I need clients in our application to train the processor on their own, just like in Google. So I am looking for workarounds to achieve this.
Now, I have only one idea. What if I first send for processing the document and then download the json file from Google cloud storage. In that json file, I can probably change the values and coordinates of the fields to the ones I need and throw them through the processor training.

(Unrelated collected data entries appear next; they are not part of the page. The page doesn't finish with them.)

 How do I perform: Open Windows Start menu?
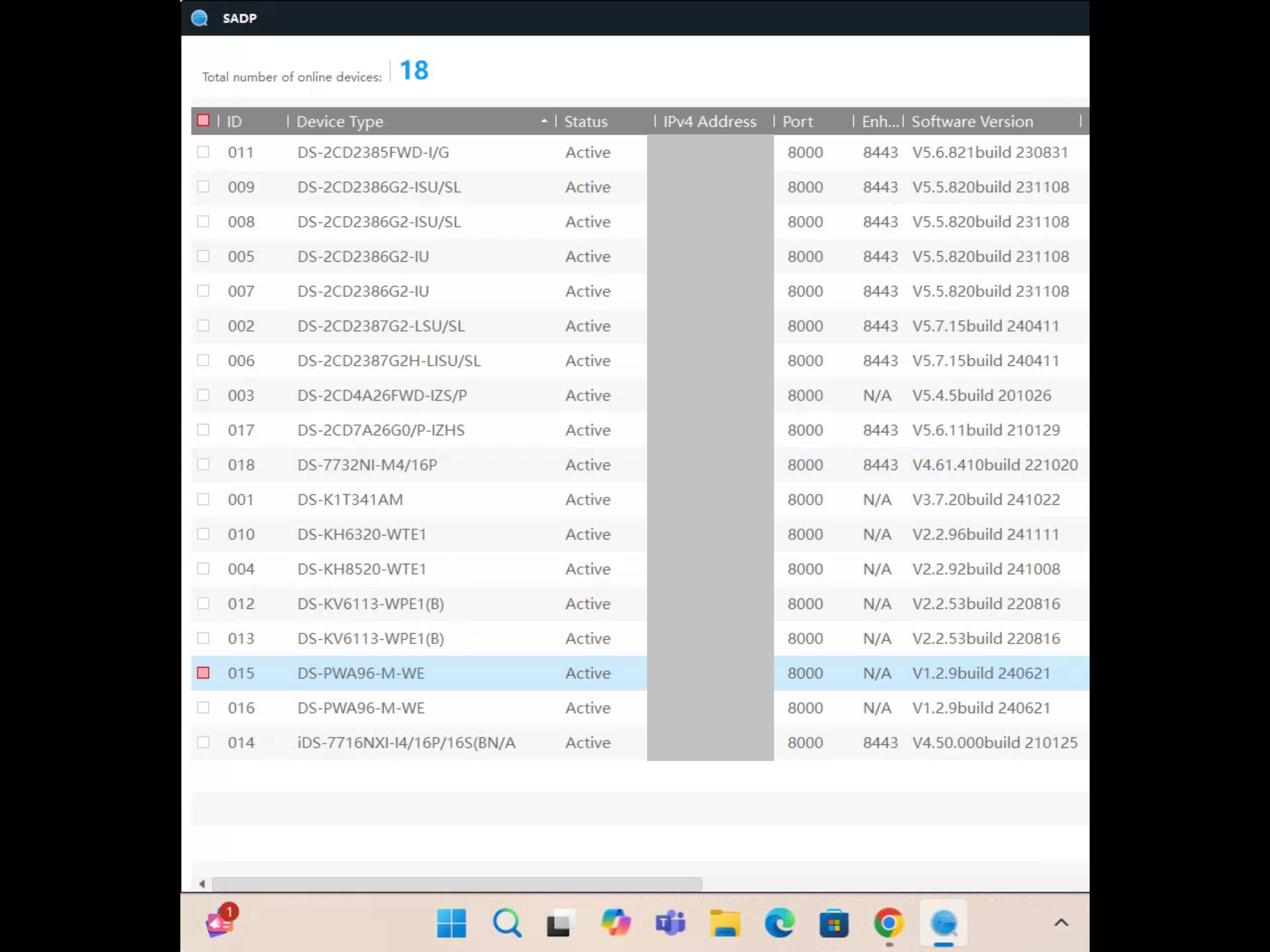[451, 923]
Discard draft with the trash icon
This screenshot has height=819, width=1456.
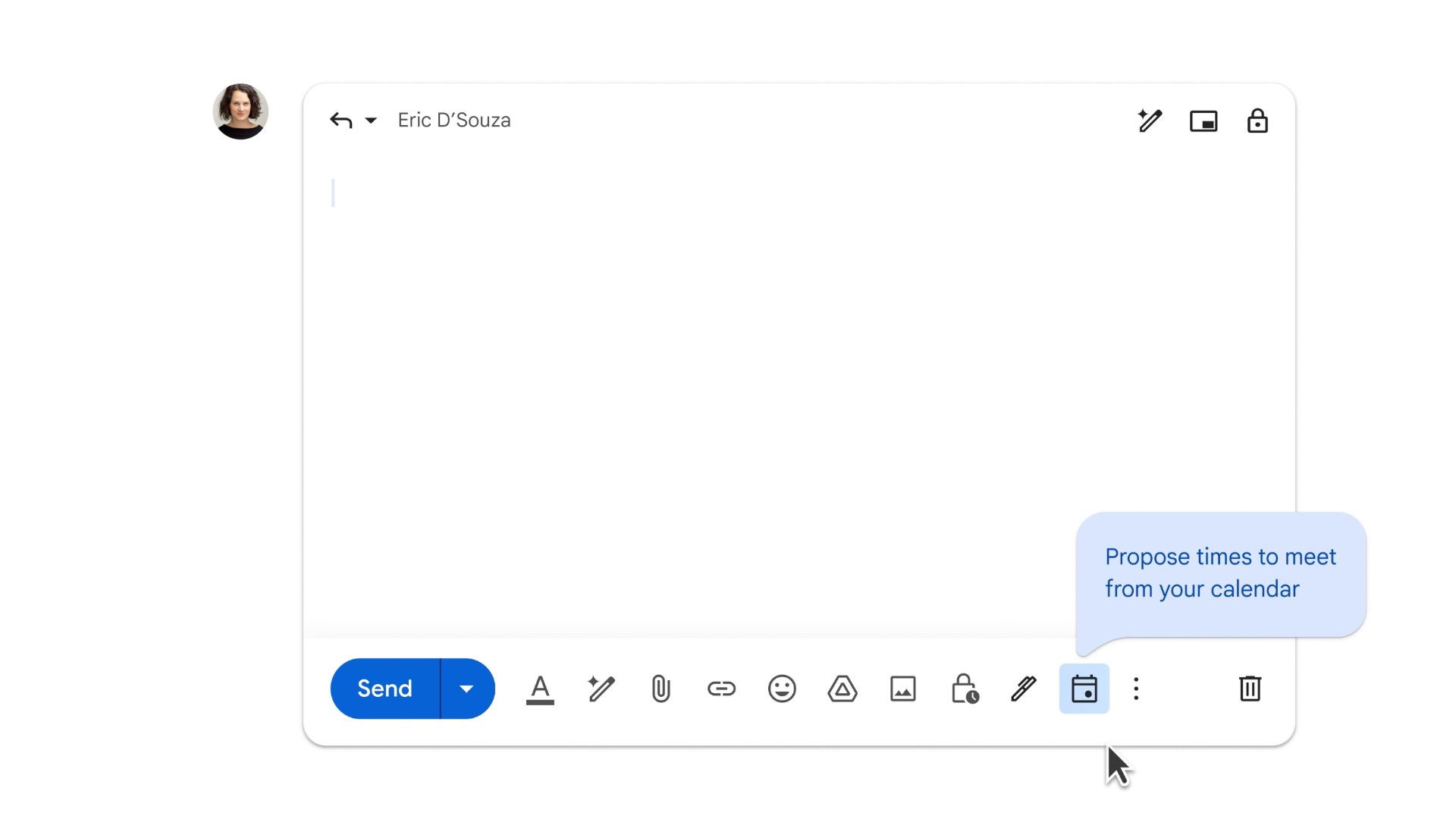pos(1250,689)

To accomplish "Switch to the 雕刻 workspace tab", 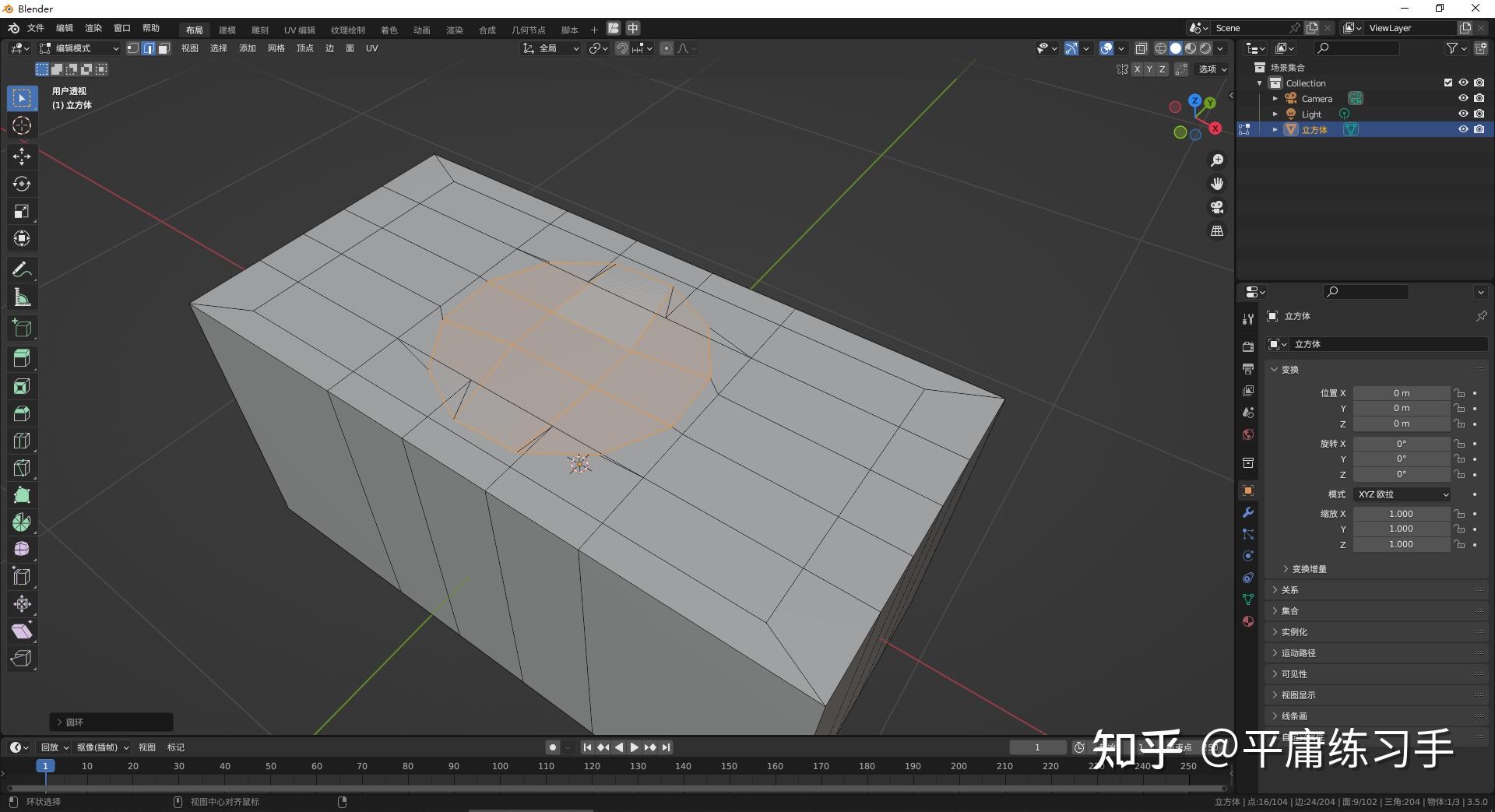I will [260, 30].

I have this approximate code: `
putenv('GOOGLE_APPLICATION_CREDENTIALS='.$this->parameterBag->get('gmail_private_key'));
$client = new DocumentProcessorServiceClient();
$name = $client::processorVersionName(self::PROJECT_ID, self::LOCATION, self::PROCESSOR_ID, self::PROCESSOR_VERSION);
$storageClient = new StorageClient();
$outputBlobs = $storageClient->bucket(self::BUCKET_NAME)->objects(['prefix' => $prefix]);
$document = new Document();
/** @var StorageObject $blob */
foreach ($outputBlobs as $blob) {
// Document AI повинен виводити лише файли JSON в GCS
if ($blob->info()['contentType'] !== "application/json") {
continue;
}
$jsonText = $blob->downloadAsStream();
$fields = json_decode($blob->downloadAsString(), true, 512, JSON_THROW_ON_ERROR);
$document->mergeFromJsonString($jsonText);
/** @var Document\Entity $entity */
foreach ($document->getEntities() as $entity) {
$entity->setType('something');
$entity->setConfidence(0.9);
$entity->setPageAnchor('something');
$entity->setNormalizedValue('something');
}
}
$getProcessorVersionRequest = new GetProcessorVersionRequest();
$getProcessorVersionRequest->setName($name);
$processorVersion = $client->getProcessorVersion($getProcessorVersionRequest);
$trainProcessorVersionRequest = new TrainProcessorVersionRequest();
$trainProcessorVersionRequest->setProcessorVersion($processorVersion);
$gcsDocument = new GcsDocument();
$gcsDocument->setGcsUri(self::GCS_URI);
$gcsDocument->setMimeType('application/json');
$gcsDocuments = new GcsDocuments();
$gcsDocuments->setDocuments([$gcsDocument]);
$batchDocumentsInputConfig = new BatchDocumentsInputConfig();
$batchDocumentsInputConfig->setGcsDocuments($gcsDocuments);
$inputData = new InputData();
$inputData->setTrainingDocuments($batchDocumentsInputConfig);
$trainProcessorVersionRequest->setInputData($inputData);
$client->trainProcessorVersion($trainProcessorVersionRequest);`